The United States, meanwhile, is trying to force its partner countries to buy more U.S. oil and gas.


Would Europe and North America stop buying from China and Brazil because of emissions? I bet not. It’s not just China’s and Brazil’s responsability because a huge share of their emissions are to meet demand of the exports to Europe and North America.
I don’t think the other counteies are exactly forcing China and India to produce those items. They do and want to do it very low cost and that’s where the issues come from. China and India want to benefit from the demand and at that point you’ll have to admit to a responsibility in the situation.

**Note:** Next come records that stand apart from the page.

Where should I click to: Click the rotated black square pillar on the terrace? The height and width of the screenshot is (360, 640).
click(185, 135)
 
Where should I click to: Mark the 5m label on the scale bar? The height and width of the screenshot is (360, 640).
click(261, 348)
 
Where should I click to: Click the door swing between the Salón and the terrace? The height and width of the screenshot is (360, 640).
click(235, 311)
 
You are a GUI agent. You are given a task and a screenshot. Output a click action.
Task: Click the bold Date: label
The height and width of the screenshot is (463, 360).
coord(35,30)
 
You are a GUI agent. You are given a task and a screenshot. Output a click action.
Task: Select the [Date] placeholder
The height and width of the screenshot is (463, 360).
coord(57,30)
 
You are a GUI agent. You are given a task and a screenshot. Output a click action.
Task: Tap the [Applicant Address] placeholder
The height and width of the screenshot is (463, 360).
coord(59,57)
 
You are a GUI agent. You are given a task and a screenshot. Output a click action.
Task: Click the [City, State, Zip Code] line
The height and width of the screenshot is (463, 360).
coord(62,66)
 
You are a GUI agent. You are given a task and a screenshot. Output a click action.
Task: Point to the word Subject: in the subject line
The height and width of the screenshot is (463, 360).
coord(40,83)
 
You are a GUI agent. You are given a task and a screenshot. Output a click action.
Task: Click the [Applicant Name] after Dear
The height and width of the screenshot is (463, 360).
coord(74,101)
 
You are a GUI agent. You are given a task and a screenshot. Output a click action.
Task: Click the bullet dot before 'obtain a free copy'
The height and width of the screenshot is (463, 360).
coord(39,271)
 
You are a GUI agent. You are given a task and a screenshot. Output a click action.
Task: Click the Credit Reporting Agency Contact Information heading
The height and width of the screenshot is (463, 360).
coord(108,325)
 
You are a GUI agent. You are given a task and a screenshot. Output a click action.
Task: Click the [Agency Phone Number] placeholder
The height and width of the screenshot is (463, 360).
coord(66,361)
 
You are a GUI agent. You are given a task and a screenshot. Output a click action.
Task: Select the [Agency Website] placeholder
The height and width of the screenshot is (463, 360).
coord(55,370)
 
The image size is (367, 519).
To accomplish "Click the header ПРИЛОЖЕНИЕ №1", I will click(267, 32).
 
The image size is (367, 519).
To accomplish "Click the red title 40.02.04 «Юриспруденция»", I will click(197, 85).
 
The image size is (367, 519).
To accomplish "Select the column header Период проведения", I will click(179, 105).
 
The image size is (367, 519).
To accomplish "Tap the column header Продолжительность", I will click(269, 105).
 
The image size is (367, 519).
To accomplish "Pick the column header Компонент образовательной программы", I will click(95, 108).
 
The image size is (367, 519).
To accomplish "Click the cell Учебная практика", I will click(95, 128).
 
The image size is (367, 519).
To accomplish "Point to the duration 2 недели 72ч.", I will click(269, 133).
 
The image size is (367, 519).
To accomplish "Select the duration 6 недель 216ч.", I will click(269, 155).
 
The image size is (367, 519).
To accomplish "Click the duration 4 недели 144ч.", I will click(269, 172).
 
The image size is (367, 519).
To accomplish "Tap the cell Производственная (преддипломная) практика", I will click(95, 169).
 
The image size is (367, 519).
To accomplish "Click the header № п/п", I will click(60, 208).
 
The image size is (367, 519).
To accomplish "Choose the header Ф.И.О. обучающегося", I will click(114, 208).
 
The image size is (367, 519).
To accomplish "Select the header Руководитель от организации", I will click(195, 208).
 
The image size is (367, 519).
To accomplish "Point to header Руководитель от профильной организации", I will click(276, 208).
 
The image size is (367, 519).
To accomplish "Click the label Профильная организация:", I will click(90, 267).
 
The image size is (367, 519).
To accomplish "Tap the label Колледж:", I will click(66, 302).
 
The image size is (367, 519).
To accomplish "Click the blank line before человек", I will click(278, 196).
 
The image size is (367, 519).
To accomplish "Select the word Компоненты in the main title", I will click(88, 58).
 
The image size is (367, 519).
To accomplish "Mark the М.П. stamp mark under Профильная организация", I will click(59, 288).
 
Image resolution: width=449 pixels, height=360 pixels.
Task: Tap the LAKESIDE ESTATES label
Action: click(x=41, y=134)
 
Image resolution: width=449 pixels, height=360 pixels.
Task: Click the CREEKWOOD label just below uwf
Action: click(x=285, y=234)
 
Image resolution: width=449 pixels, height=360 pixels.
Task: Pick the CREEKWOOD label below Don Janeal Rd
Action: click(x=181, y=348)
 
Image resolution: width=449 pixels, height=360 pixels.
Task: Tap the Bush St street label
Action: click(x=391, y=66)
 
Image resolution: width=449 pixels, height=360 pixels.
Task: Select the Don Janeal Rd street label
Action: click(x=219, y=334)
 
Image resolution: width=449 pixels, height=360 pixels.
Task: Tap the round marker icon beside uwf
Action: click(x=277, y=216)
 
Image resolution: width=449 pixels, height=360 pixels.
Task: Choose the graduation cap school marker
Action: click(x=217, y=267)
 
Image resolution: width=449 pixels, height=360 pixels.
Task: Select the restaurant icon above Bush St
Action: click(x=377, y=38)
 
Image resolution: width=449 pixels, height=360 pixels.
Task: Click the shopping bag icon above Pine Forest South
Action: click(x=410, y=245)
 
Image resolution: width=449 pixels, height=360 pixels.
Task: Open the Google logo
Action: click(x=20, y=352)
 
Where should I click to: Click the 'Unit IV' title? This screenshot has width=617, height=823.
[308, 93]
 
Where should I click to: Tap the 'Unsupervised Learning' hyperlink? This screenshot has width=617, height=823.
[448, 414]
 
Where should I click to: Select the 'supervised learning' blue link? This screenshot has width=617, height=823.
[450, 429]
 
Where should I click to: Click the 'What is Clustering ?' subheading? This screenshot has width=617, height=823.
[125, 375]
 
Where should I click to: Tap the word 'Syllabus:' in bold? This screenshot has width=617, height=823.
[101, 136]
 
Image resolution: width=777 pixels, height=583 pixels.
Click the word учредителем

@jol @Sepia it’s also crazy to call out the one nation that has flat lined their CO2 emissions for the last 18 months and whose renewable exports have actually dropped emissions in developing countries. We need overproduction of renewables.
@Jason Kraus
This is misleading and incomplete information that makes it outright false.
China is set to miss its target to cut carbon intensity – the CO2 emissions per unit of GDP – from 2020 to 2025. The country would need steeper reductions to hit the it’s 2030 goal.
Emissions from the production of cement and other building materials indeed fell by 7% in the third quarter of 2025, while emissions from the metals industry fell 1%. This is due, however, not to environmental policy in Beijing, but rather to the ongoing real-estate crisis, as the construction sector uses most of the country’s steel and cement output.
Power-sector emissions were also flat year-on-year in Q3/2025, with emissions from transport fell by 5%, but oil consumption in other sectors grew by 10%, driven by chemical industry expansion. This resulted in a 2% rise in oil consumption overall. Gas demand and emissions grew by 3% overall in Q3, with consumption in the power sector up by 9% and by 2% in other sectors.
Exactly. China does deserve a lot of credit for bringing the cost of solar down. What’s funny is that the US could have been the one if it wasn’t ruled by selfish idiots.